Bruno M.

En 2001, sur l’île d’Yeu, alors que je photographiais les grandes marées au bord des falaises, une énorme vague a frappé la roche en m'emportant avec elle. Cette chute de plus de 12 mètres de haut aurait dû avoir raison de ma vie. J’ai pensé à mes filles, me suis dit que cette mort était absurde... Juste pour une photo… Je me suis réveillé à l’hôpital. J’étais ensanglanté, mais indemne : un miracle. Cet épisode m’a fait prendre conscience que je passais à côté de ma vie, de mon rêve, faire du cinéma. Depuis, j'ai abandonné ma carrière d'architecte, et place toute mon énergie et ma passion à écrire et réaliser des films. Pendant 20 ans, j’ai dirigé une agence d’architecture et les dernières années, je les ai consacrées à des projets très économiques fait à partir de matériaux de récupération.
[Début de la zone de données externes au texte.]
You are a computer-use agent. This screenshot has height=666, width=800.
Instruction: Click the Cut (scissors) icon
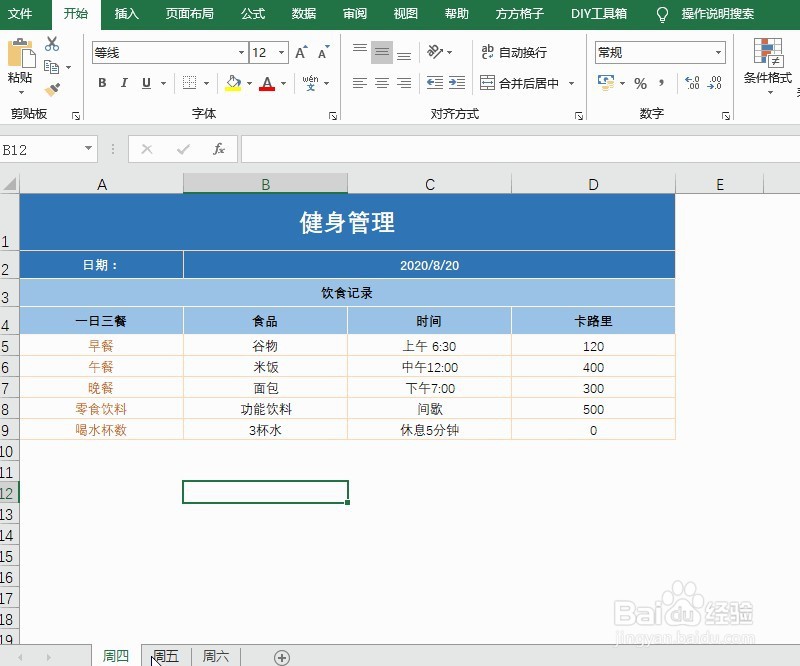pos(52,43)
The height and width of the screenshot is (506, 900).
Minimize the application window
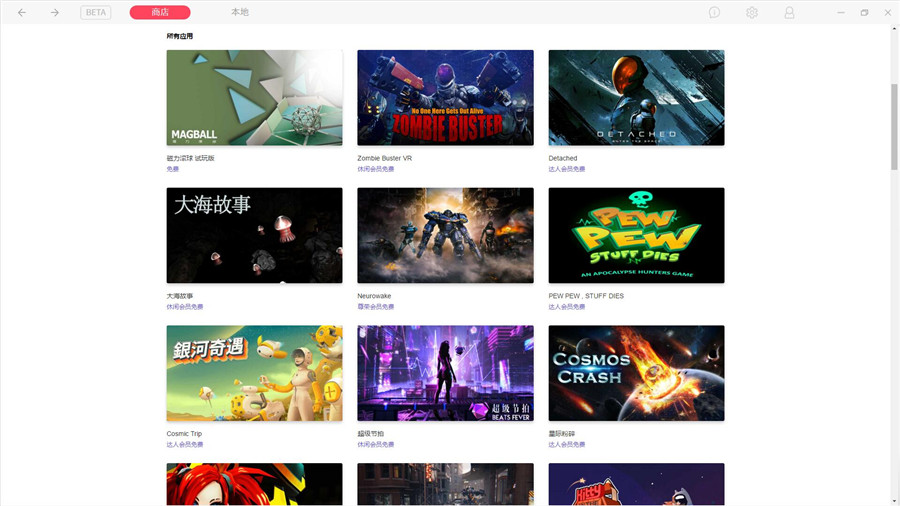point(839,12)
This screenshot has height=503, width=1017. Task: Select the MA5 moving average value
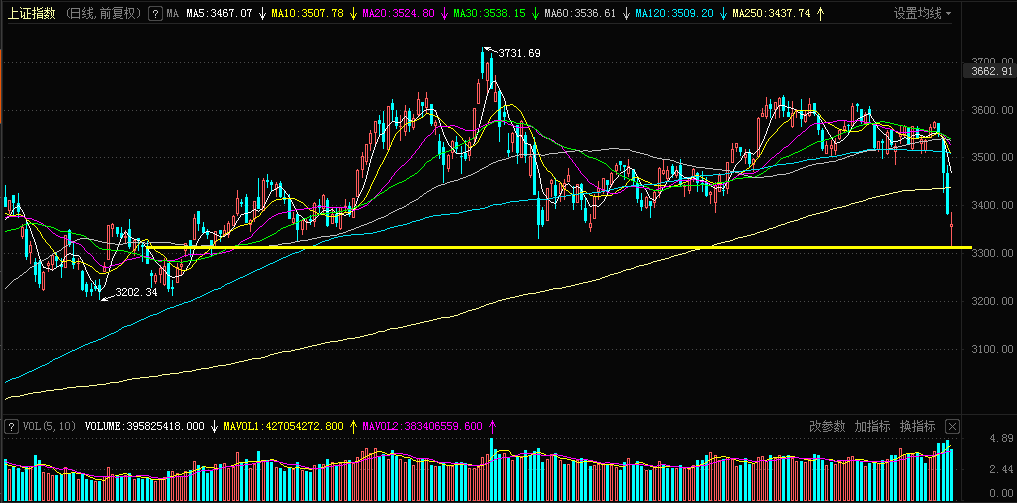click(x=218, y=14)
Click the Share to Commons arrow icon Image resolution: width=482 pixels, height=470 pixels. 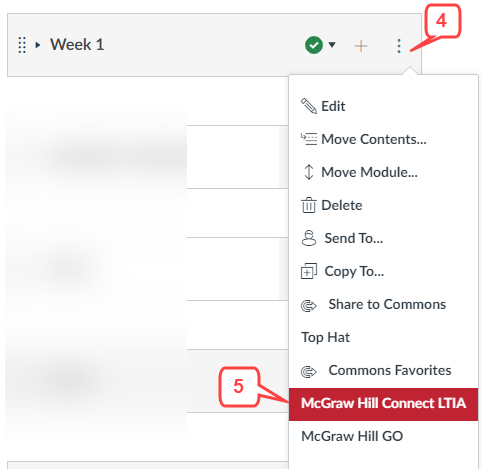tap(309, 305)
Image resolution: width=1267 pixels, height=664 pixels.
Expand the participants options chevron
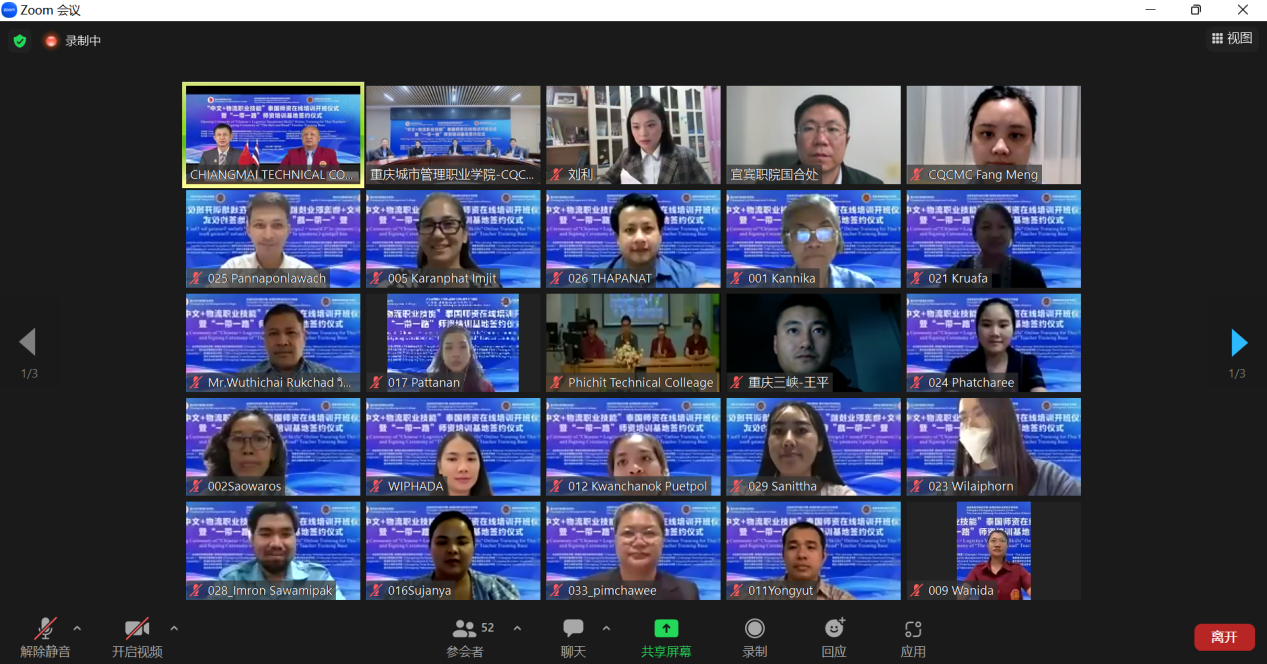tap(517, 628)

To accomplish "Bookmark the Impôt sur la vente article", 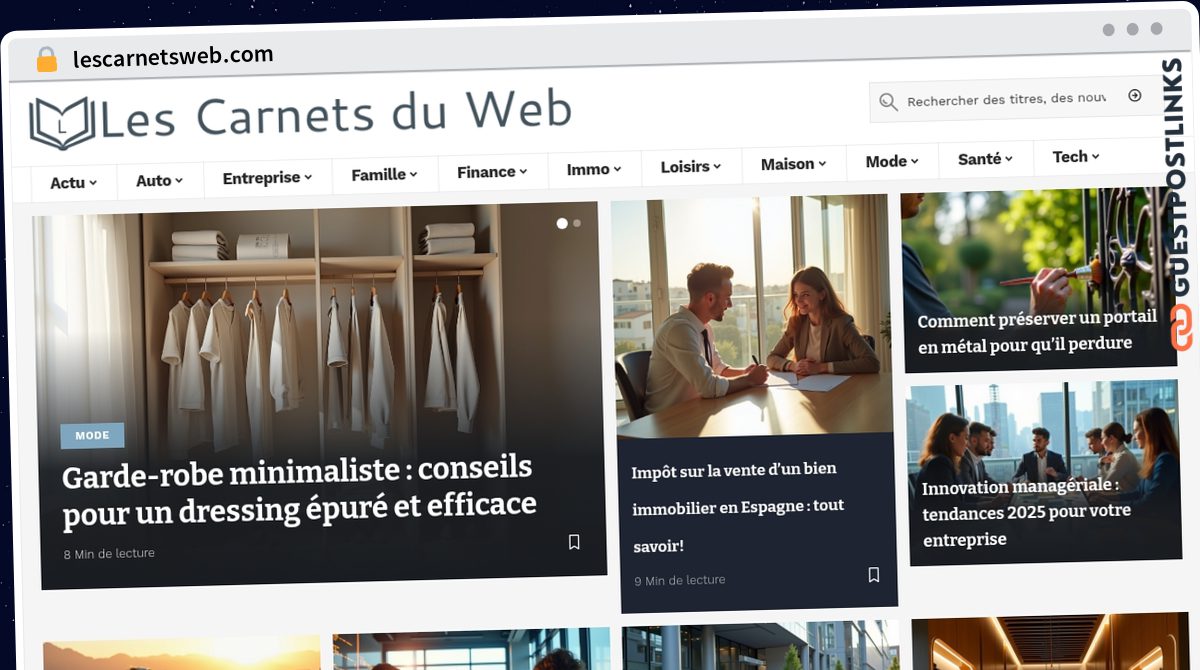I will [x=873, y=575].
Mon amour pour l’architecture m’a donné envie de chercher une forme qui me procure le bonheur de composer. Architecte ou cinéaste sont deux métiers qui ne laissent pas une minute de répit. Tu dialogues avec le béton pour l’un et avec des acteurs pour l’autre, mais il y a une sacrée différence entre ces deux professions formidables. Dans le cinéma, c’est ce côté « aventure » qui me plaît. L’architecture a un confort qui à la longue peut finir par ennuyer. Avec le cinéma, à l’inverse, c’est sauvage. Tu joues ta vie à chaque projet.